24 >>> if the large majority of packages are going to be taking advantage of a
25 >>> feature, isnt the logical thing to opt everyone in rather than forcing the
26 >>> majority to opt themselves in ?
27 >> It really depends on the pros/cons applying something on a *global*
28 >> scale, like you propose. A package manager (such as portage) will
29 >> never be able to make debug-build decisions that work well for *every*
30 >> ebuild. That's why it's better for ebuilds to make those decisions
31 >> themselves (with the help of eclasses).
32 >
33 > I would think that your argument would depend on the probability of a
34 > package being an exception to the general rule. How many packages
35 > actually fail to do what is expected when compiled with -g and nostrip
36 > (noting that those cases without binaries to strip don't count)?

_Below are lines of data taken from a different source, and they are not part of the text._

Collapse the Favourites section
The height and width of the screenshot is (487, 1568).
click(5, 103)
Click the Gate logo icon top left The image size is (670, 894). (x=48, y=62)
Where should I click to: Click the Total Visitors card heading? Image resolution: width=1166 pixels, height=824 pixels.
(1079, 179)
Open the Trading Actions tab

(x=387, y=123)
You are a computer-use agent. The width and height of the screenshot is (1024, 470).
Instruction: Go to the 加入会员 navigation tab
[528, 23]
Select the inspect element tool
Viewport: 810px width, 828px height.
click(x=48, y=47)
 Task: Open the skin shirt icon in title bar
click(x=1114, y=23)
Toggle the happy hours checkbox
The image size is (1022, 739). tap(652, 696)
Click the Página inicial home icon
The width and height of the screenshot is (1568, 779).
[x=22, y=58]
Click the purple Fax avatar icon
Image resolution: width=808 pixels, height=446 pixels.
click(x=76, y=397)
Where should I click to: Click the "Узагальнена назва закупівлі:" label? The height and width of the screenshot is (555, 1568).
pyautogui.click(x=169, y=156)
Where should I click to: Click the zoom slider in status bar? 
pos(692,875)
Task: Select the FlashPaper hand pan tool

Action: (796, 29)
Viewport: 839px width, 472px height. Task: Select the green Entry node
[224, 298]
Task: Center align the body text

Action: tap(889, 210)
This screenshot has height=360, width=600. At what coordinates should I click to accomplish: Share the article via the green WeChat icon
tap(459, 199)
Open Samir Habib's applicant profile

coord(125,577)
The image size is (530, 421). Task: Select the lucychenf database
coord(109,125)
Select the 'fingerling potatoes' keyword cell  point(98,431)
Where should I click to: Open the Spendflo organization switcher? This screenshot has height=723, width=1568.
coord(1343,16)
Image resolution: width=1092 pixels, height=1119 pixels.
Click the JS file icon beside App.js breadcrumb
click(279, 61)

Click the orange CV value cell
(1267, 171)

37 > Unless that percentage is significant, then I would think that a simple
38 > solution that handles the common case is a very good thing.
39
40 Again, it's a slippery slope...
41
42 > Wouldn't the "simple" solution be to have package.* files that allow the
43 > user to specify FEATURES, CFLAGS, and CXXFLAGS per package? (Of course,
44 > I do realize that it's the lack of such files that lead vapier to
45 > propose his solution, which is rather more convenient for one-off
46 > builds.)
47
48 Well, I'd say that per-package environment variables would be a better way to implement per-package CFLAGS, CXXFLAGS, etc.. There is a patch attached to bug 44796 that implements this. Note that the debug-build.bashrc attached to my last post actually allows per-package debug-build via package.use.